Naitō studies Pelliot 3848, which preserves a portion of a scripture catalogue. A note on the manuscript says that it appears to be part of the Liu Song "Bie lu", but Naitō argues that this is wrong. The manuscript is 109 lines long, and lists 14 sūtras plus one more possible text (difficult to identify, it seems). It also includes 解題 portions, and, in red, sections giving the 總義 for the content of the texts listed. The texts listed include those now ascribed to Kumārajīva, Guṇabhadra, Nie Chengyuan, Dharmamitra, Dharmayaśas, and *Mandrasena (Naitō himself provisionally adds ascriptions for the purposes of analysis; the ms does not include them). Naitō gives a list of all texts. As Naitō points out, it is not possible that such a text would be from the Liu Song, because it includes works by *Mandrasena, which would be anachronistic. The format and style of the text also differs entirely from the Bie lu that was a source for Sengyou's CSZJJ (which is usually dated to the Liu Song on the basis of LJSBJ, though Naitō argues elsewhere that it must in fact date to the early Liang).

Naitō characterises the catalogue seen here as selective, and intended to serve as a kind of introduction or instruction in the contents of the canon. This was a style pioneered by Daoxuan under the Tang. For each work, only one translation is selected, and moreover, the catalogue presents only a selection of works, intended to cover a range of basic topics, rather than a full listing of texts. [In this sense, it might be said to define a "mini-canon" --- MR.] Further, it gives a new type of 解題, intended to give a simple summary of the main point of the text, citing actual content from the text, and often, selecting only one element for focus from a complex range of content.
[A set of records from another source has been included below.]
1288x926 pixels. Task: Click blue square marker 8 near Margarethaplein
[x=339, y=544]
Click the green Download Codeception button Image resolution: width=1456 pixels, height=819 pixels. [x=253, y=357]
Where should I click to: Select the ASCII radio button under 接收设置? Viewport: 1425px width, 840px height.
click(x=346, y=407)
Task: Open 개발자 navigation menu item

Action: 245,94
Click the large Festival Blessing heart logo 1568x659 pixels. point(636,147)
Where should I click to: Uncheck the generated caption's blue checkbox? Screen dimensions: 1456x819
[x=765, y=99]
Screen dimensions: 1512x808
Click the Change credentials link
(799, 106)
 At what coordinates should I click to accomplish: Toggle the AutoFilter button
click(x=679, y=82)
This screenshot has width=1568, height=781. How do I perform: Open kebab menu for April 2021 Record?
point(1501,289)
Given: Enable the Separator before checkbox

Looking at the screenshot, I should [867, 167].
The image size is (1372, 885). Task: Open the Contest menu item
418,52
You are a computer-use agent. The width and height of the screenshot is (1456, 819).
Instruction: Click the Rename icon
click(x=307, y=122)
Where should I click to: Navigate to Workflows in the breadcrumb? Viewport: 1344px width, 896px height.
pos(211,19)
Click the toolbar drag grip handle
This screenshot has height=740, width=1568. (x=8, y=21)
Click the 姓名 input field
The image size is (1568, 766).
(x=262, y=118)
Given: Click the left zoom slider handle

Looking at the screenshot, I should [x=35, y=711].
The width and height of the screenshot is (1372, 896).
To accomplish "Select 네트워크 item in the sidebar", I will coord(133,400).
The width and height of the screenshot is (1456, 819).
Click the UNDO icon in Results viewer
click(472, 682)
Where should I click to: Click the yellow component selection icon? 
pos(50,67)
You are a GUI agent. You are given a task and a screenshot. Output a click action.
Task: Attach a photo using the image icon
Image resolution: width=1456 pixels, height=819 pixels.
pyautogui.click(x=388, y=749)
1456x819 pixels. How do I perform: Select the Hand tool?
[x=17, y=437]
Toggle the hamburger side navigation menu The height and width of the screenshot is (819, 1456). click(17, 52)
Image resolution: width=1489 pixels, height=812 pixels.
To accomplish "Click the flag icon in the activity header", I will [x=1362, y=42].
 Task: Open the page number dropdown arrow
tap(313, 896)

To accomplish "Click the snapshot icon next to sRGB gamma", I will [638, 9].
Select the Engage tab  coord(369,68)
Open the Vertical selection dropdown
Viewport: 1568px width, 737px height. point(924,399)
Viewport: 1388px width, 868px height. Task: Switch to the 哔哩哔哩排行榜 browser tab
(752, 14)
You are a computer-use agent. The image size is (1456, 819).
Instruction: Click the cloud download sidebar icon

The 總義 simplifies further, presenting a kind of take-away message from the 解題.

Naitō discusses ways that the catalogue, further, twists the content of the texts it presents to polemical ends, attacking Pure Land and "Chan sectarian" ideas and practices, even where the texts catalogued and characterised in fact present little basis for this use. In the polemic against the Pure Land, he believes he finds a key clue to the actual date of the text. Amitābha's vows are numbered 36, rather than 38, which he says is only possible on the basis of the 大乘無量壽莊嚴經 T363, a translation produced in 991 by Faxian 法賢. He suggests on this basis that the catalogue must date between the production of this translation, and the conquest of Dunhuang by the Xixia in the early eleventh century.